Internet für Senioren
Dass in Deutschland die Menschen immer älter werden ist bekannt. Auch das Internet wird somit immer häufiger von Senioren genutzt, die inzwischen sich dort auch gut und sicher bewegen können. Doch leider gibt es immer wieder Webseiten, die relativ unübersichtlich sind. Viele englische Worte machen dem älteren User es oft schwer, sich zurechtzufinden. Doch auch viele Unterkategorien einzelner Themen vermindern die Übersichtlichkeit.

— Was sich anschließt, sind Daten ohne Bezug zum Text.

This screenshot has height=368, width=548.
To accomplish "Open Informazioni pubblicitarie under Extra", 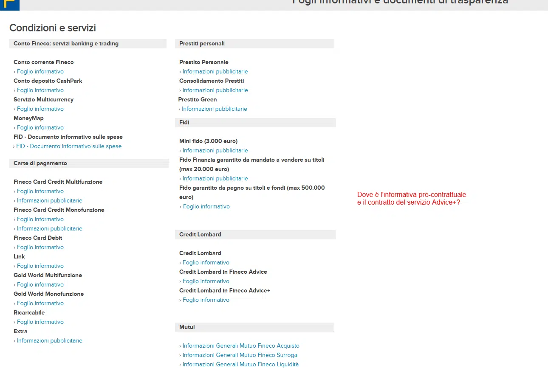I will point(49,341).
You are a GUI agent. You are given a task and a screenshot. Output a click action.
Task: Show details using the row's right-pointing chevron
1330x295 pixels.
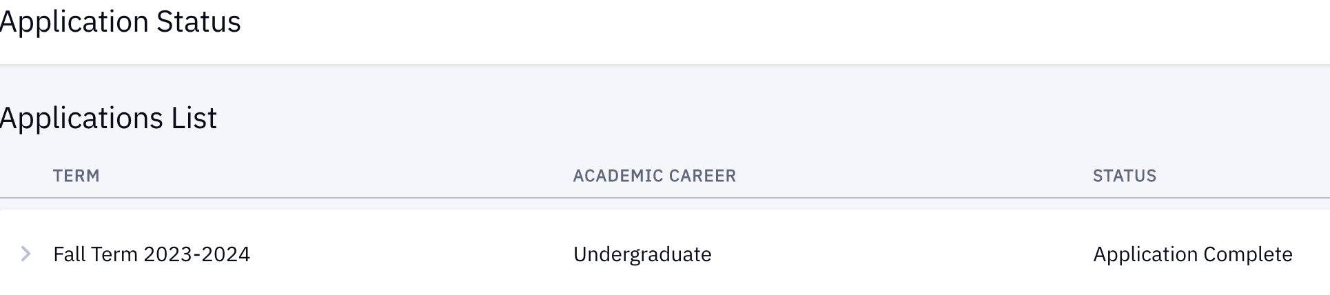[x=26, y=254]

Webdesigner arbeiten deswegen immer häufiger an einem barrierefreien Webdesign. Was bereits schon lange in Wohnungen umgesetzt und praktiziert wird, soll nun auch im World Wide Web Verwendung finden. Ziel ist es, den internetinteressierten Senioren das Web näherzubringen und ihnen ein benutzerfreundliches Bewegen auf diversen Seiten zu ermöglichen.
Leider scheitert es für viele ältere Menschen bereits an den vielen Fremdworten, die verwendet werden. Der Webdesigner sollte sich deswegen möglichst an die althergebrachte deutsche Sprache halten und die Website möglichst nicht mit eingedeutschten Fremdwörtern spicken. Außerdem sollte die Schrift groß und gut erkennbar sein. Kontraste, wie ein schwarzer oder anderer dunkler Hintergrund erschweren oft das Lesen. Dies sollte auf jeden Fall für ein barrierefreies Webdesign tabu sein.
Wichtig ist auch, die Informationsflut möglichst gering zu halten, damit der ältere Nutzer sich nicht schnell überfordert fühlt. Auch ständig sich öffnende neue Fenster sind fehl am Platz, da dies die Übersichtlichkeit schmälert. Einfache und klare Linien mit verständlichen Texten und wenig zusätzlichen “Schnickschnack” führen dazu, dass der Senior sich gerne auf der Website aufhält und bestimmt auch öfter darauf zurückgreift.